How the fix was researched (provenance)

The approach was validated against the repo's own history and the database it sits on, not assumed:


How it was fixed — three execution guards

All in src/cypher/cypher.c, single-threaded executor (the MCP event loop), so file-static guard state is safe:

  1. Wall-clock timeout. cyp_guard_begin() (called at cbm_cypher_execute entry) reads CBM_CYPHER_TIMEOUT_MS (default 10 000 ms, 0 disables) and arms a CLOCK_MONOTONIC deadline. cyp_deadline_exceeded() is sampled every 1024 iterations inside the hot expansion loop; on trip it drops the partial set and unwinds.
  2. Early working-set cap. In execute_single(), before the bindings array is allocated, an oversized driving set (bind_cap > CYPHER_MAX_BINDINGS / CYP_GROWTH_10) is rejected up front — so a whole-graph MATCH can't even request the multi-GB buffer.
  3. Expansion cap + NULL-check. A matching cap inside expand_pattern_rels() for working sets that only blow up mid-traversal, plus a previously-missing NULL-check on the growth malloc.

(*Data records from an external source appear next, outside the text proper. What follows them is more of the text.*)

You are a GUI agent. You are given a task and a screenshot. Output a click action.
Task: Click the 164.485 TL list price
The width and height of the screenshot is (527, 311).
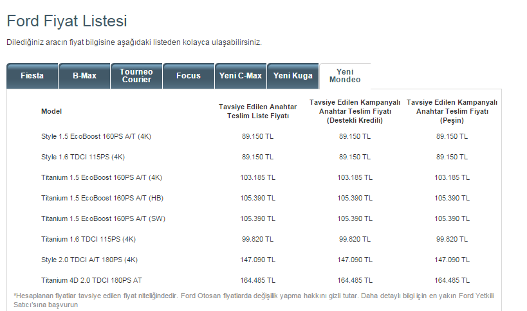point(258,280)
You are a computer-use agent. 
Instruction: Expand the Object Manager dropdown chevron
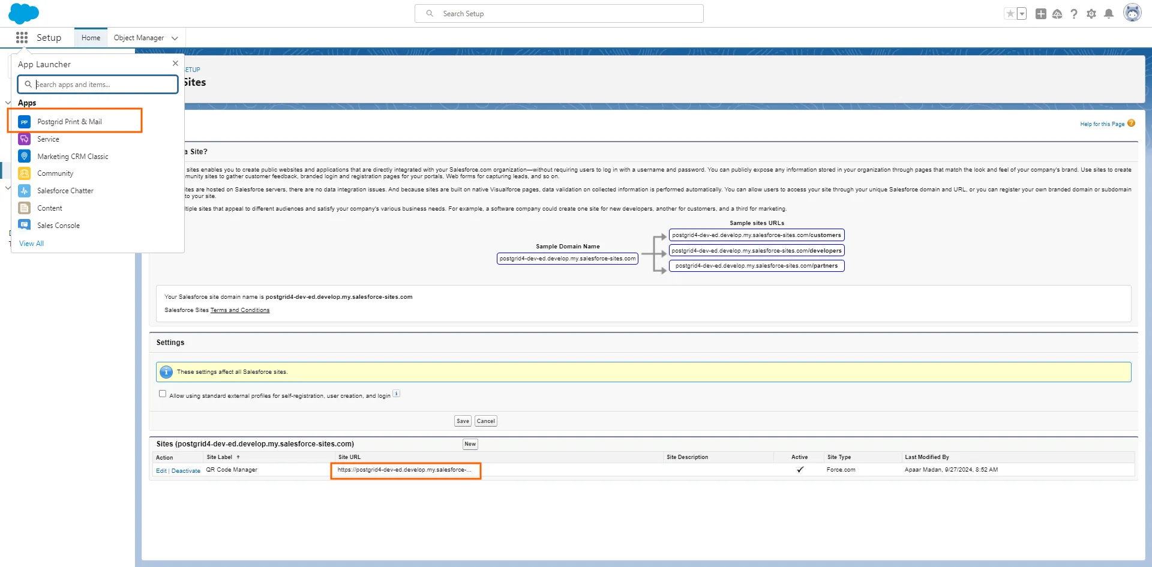[175, 38]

On any trip, execute_single stops cleanly and cbm_cypher_execute turns the latched reason into a clear error:

query expansion exceeded the working-set limit — add LIMIT, a directed MATCH, or a WHERE filter
query exceeded the execution time limit — … (raise CBM_CYPHER_TIMEOUT_MS to allow longer)

Ordinary queries — where bind_cap sits at the default row ceiling (100k) — are unaffected; the caps use the same threshold so they never reject a normal query.


Stack / where this lives

Layer Detail
Language C11 (-std=c11 -Wall -Wextra -Werror)
Component Cypher query engine (src/cypher/cypher.c) — translates Cypher → in-memory graph traversal over the SQLite-backed store
Storage SQLite (vendored, in-process); the executor reads edges via cbm_store_find_edges_by_*
Build Makefile.cbm (ASan + UBSan test build; -O2 production binary)
Tests first-party C test harness (tests/test_cypher.c, make -f Makefile.cbm test)
New surface one env var (CBM_CYPHER_TIMEOUT_MS), no new dependencies, no API/schema change

Tests added (tests/test_cypher.c)

  • cypher_exec_guard_caps_huge_driving_set — a large max_rows pushes bind_cap past the cap deterministically (the early guard fires before allocation, so no large graph is needed); asserts the clear "working-set" error.
  • cypher_exec_guard_timeout_trips — builds 3,000 nodes + CALLS edges and runs a whole-graph expansion under CBM_CYPHER_TIMEOUT_MS=1, kept below the cap via max_rows; under the ASan test build the expansion comfortably outlasts 1 ms, so the timeout trips deterministically; asserts the "time" error.
  • cypher_exec_guard_normal_query_unaffected — an ordinary directed MATCH (f:Function)-[:CALLS]->(g) RETURN f.name, count(g) still returns correct rows with no error.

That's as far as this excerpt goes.